SETIAP kali hilal awal Muharram muncul di ufuk, ingatan kolektif umat Islam akan selalu tertuju pada sebuah fragmen sejarah agung yakni Hijratun Nabi. Penanggalan Hijriah yang kita gunakan hari ini bukan sekadar alat penghitung rotasi bulan, melainkan sebuah monumen pengingat atas keputusan geopolitik dan spiritual terbesar yang diambil oleh Nabi Muhammad SAW.

Secara historis, peristiwa tersebut merupakan perpindahan fisik dari tekanan kaum Quraisy di Makkah menuju ruang kemerdekaan sipil di Yatsrib. Namun secara esensial, hijrah adalah proklamasi perpindahan semantik yang abadi dimana sebuah tindakan transisi dari fase dhulumat (kegelapan, keburukan) menuju fase nur (cahaya, kebaikan).

Di era kontemporer ini, memaknai penanggalan baru seharusnya tidak lagi terjebak pada ritus selebrasi ritualistik yang superfisial. Jika esensi hijrah adalah perpindahan menuju kebaikan, maka tantangan terbesar umat hari ini bukanlah memindahkan jasad dari satu tempat ke tempat yang lain, melainkan memindahkan nalar.
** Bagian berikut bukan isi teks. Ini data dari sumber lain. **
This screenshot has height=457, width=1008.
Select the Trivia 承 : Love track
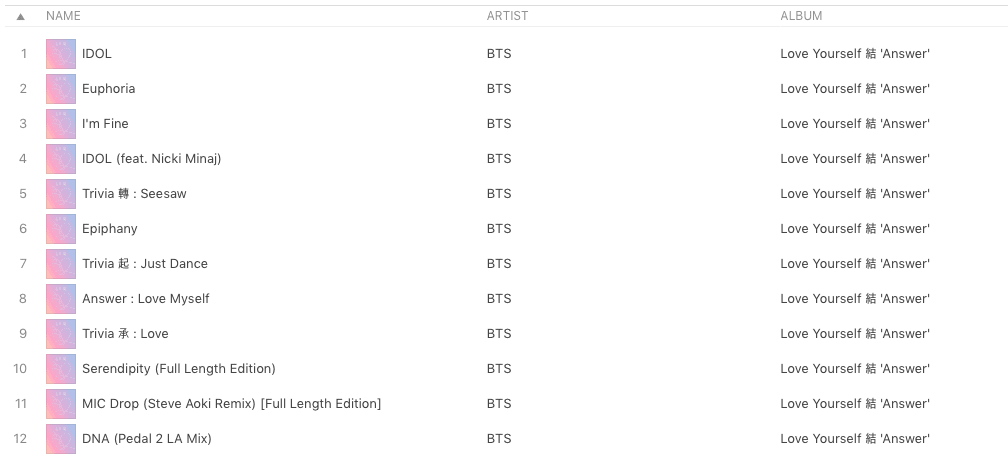tap(125, 334)
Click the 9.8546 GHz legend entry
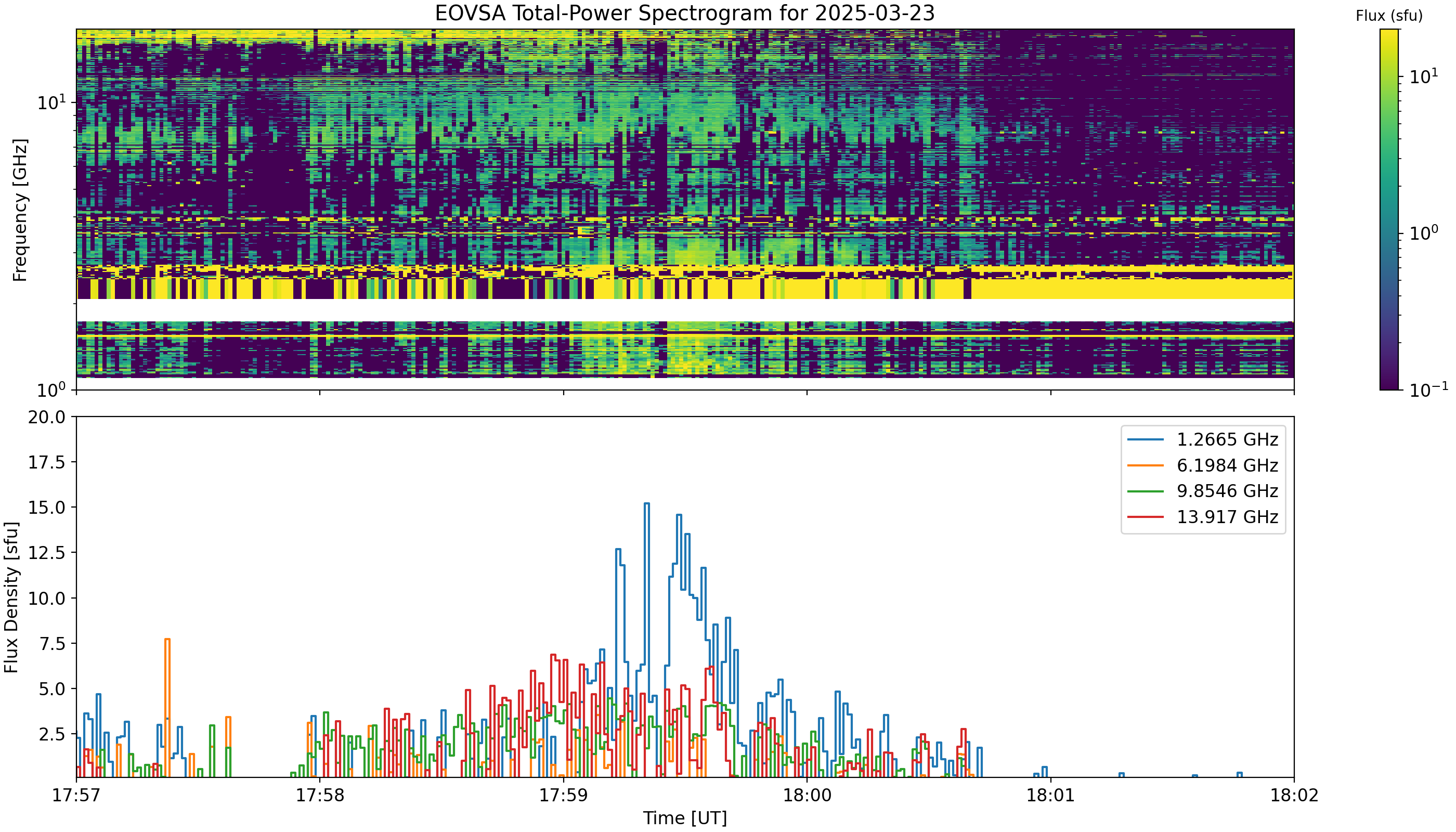This screenshot has width=1456, height=832. [1203, 491]
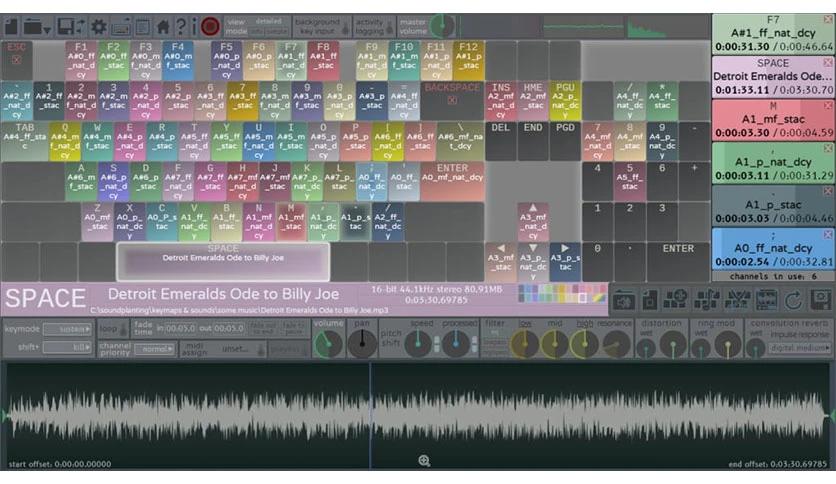
Task: Click the info 'i' toolbar icon
Action: 194,26
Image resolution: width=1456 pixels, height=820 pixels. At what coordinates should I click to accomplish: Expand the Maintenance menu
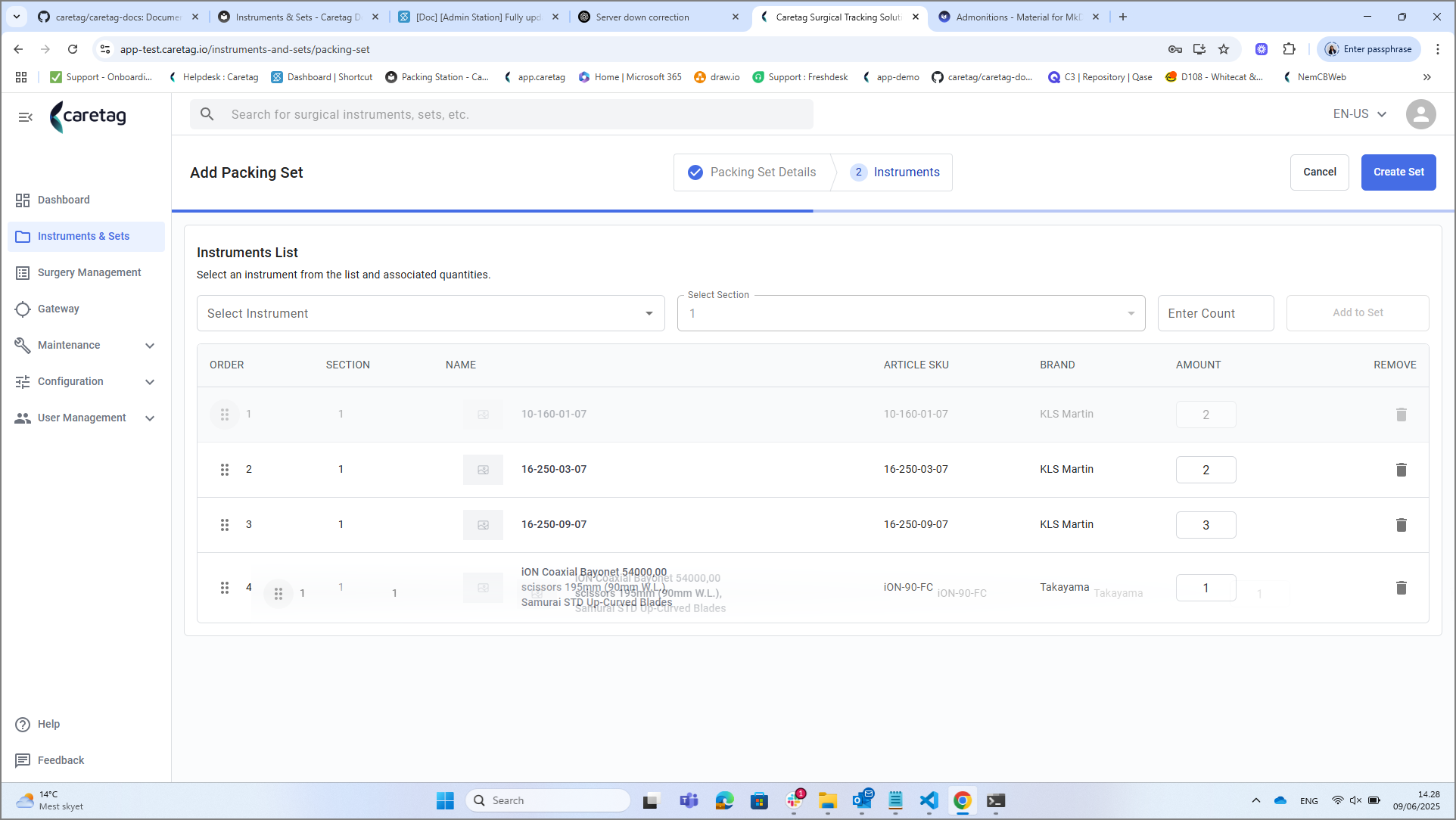pos(86,345)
Kita membutuhkan sebuah agenda besar yang penulis sebut sebagai migrasi Intelektual.

Refleksi Kritis “Islam Sontoloyo” Untuk memulai proyek migrasi intelektual ini, kita perlu membuka kembali lembaran otokritik tajam yang pernah dilemparkan oleh salah satu pemikir progresif dan pendiri bangsa, Presiden Soekarno. Pada tahun 1940, melalui tulisan ikoniknya yang berjudul “Islam Sontoloyo”, Bung Karno melayangkan gugatan teologis yang menusuk jantung keberagamaan umat. Istilah yang terdengar satir ini sengaja dicetuskan untuk menggugat fenomena umat Islam yang sekadar menjalankan ritual formalistik tanpa menyentuh substansi dan logika teologis agama.
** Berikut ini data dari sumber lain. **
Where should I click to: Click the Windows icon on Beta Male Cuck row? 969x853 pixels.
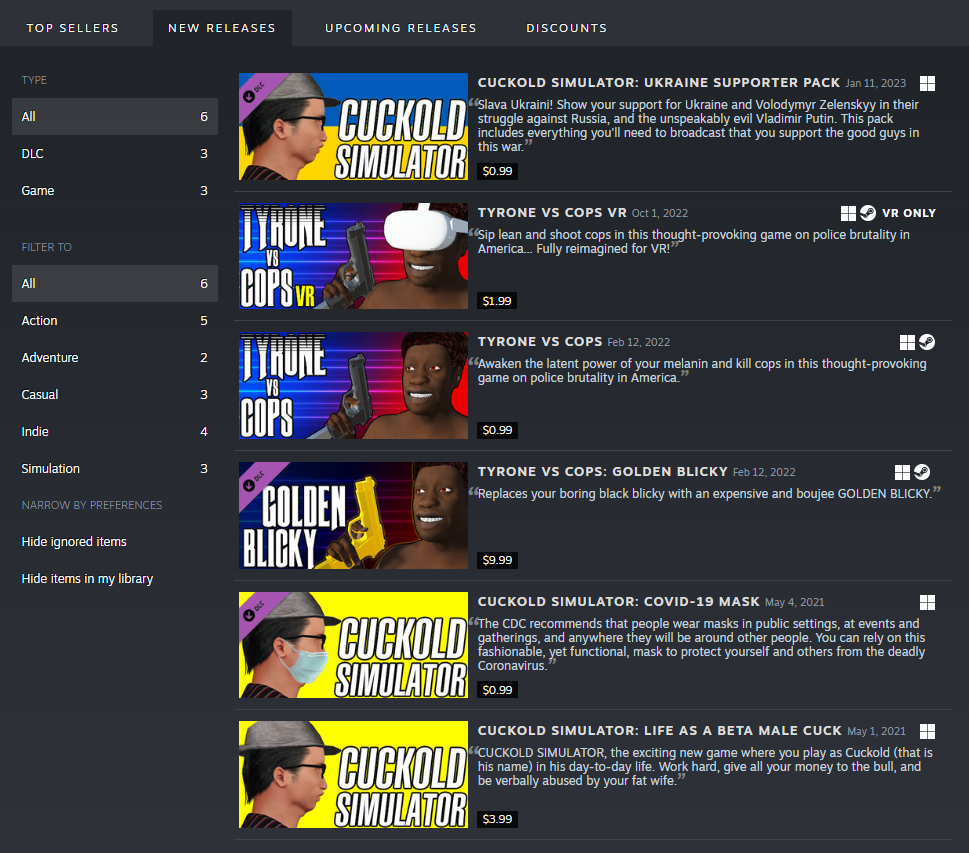point(927,731)
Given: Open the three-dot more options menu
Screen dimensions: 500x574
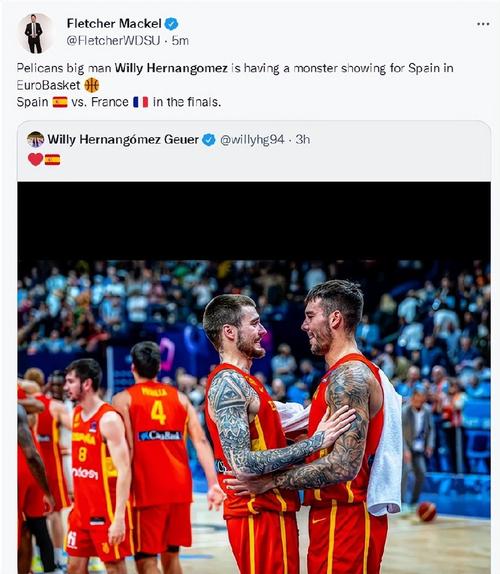Looking at the screenshot, I should [x=483, y=24].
Soekarno gelisah menyaksikan realitas sosiologis umat yang fasih menghafal teks keagamaan, namun gagap dan lumpuh dalam merespons realitas sosial yang menindas. Keberislaman yang dikritik Soekarno adalah keberislaman yang kehilangan elan vitalnya, ketika kaidah fikih hanya dijadikan tameng pembenaran atas kemalasan berpikir, ketakutan menghadapi sains modern, dan agama sekadar menjadi candu penenang tanpa daya ubah sosial. Umat terjebak pada pengagungan simbol, namun mengabaikan substansi nilai keadilan dan kemajuan.
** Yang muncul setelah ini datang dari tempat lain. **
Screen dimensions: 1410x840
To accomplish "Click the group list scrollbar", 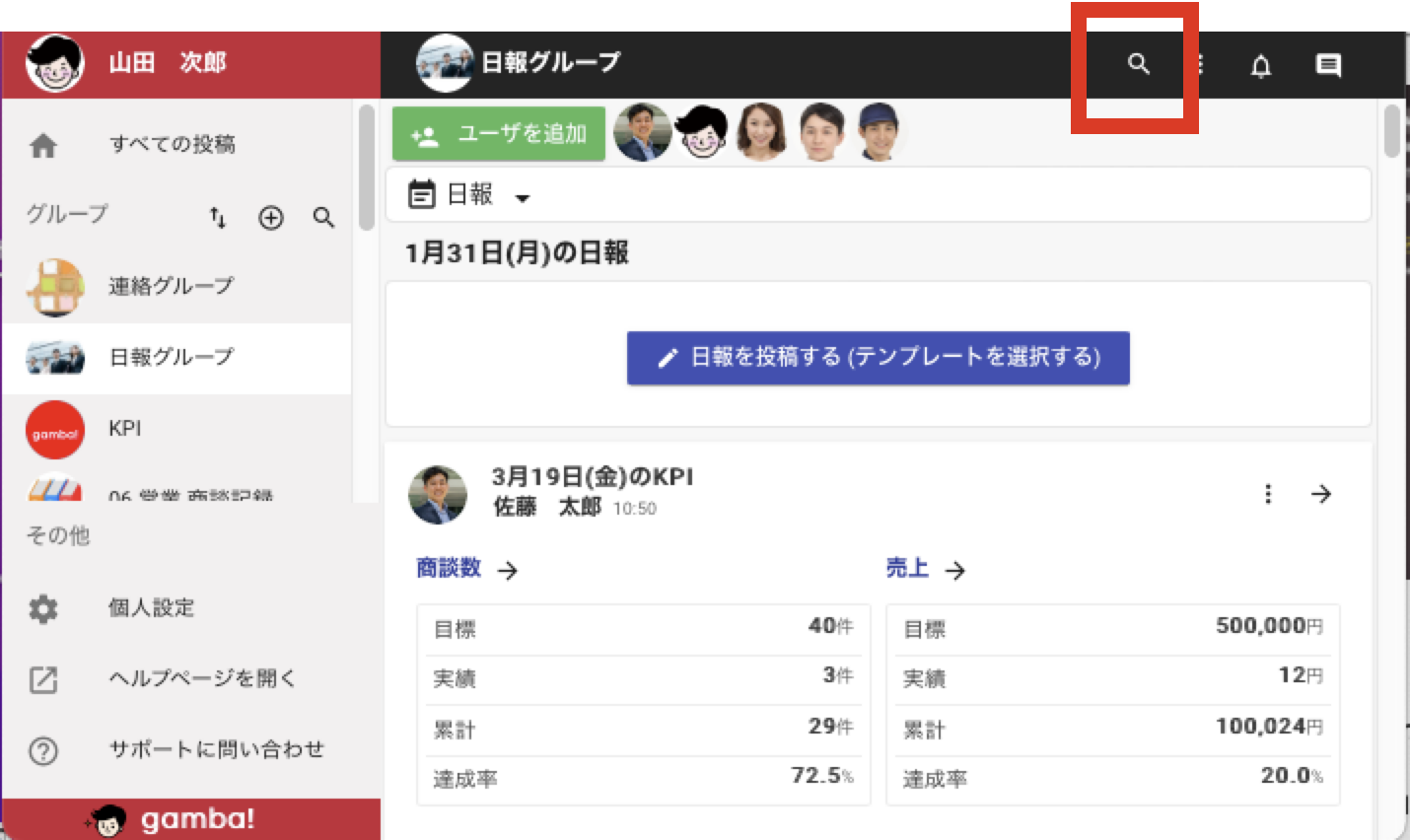I will click(x=367, y=168).
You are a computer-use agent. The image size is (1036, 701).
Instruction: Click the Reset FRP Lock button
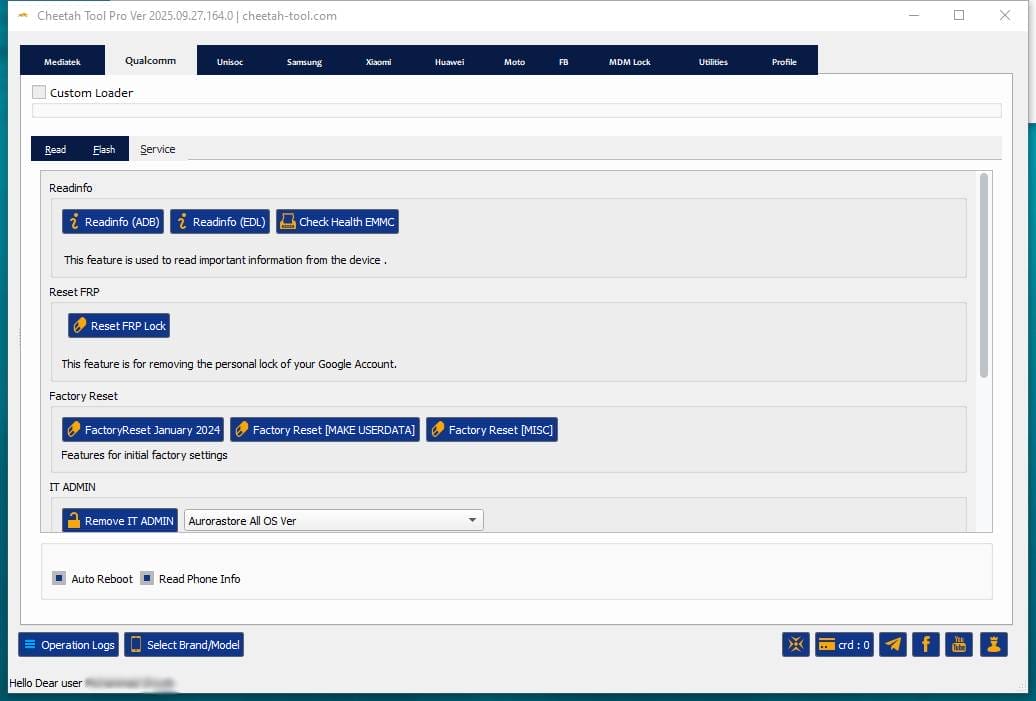(119, 326)
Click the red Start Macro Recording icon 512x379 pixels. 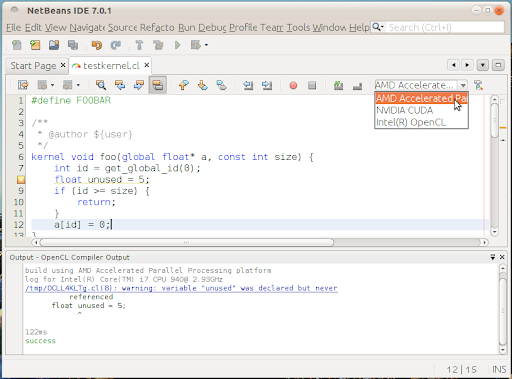pyautogui.click(x=293, y=86)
Membaca kembali pemikiran “Islam Sontoloyo” di ambang Tahun Baru Hijriah 1448H ini adalah sebuah urgensi sosiologis. Tulisan tersebut seolah menjadi cermin retak yang mendesak kita untuk segera melakukan langkah hijrah radikal yakni dengan meninggalkan corak keberislaman yang dangkal, kaku, dan dogmatis, menuju pemikiran Islam yang dinamis dan rasional.

Konstruksi berpikir yang rigid inilah yang menghalangi lahirnya peradaban Islam yang berkemajuan. Ketika agama dipisahkan dari rasionalitas dan semangat zaman, maka yang tersisa hanyalah sekumpulan dogma yang beku. Pemikiran Soekarno ini melintasi zamannya, menjadi pengingat bahwa musuh terbesar umat sering kali bukanlah faktor eksternal, melainkan kejumudan internal yang dipelihara atas nama kesalehan semu.

Esensi Hijrah yang Melampaui Batas Ritual

Muhammadiyah, sebagai gerakan tajdid (pembaharuan) yang mengusung misi Islam Berkemajuan, senantiasa menekankan bahwa ajaran Islam harus mewujud dalam praksis sosial yang membebaskan. Konsep ini berkelindan erat dengan kegelisahan sejarah Bung Karno. Hijrah dalam konteks masyarakat modern tidak boleh direduksi sebatas mengganti kalender dinding atau memadati serambi masjid pada malam satu Muharram dalam sebuah kepasrahan yang pasif. Hijrah adalah sebuah transformasi total yang melibatkan kesadaran kognitif dan tindakan transformatif.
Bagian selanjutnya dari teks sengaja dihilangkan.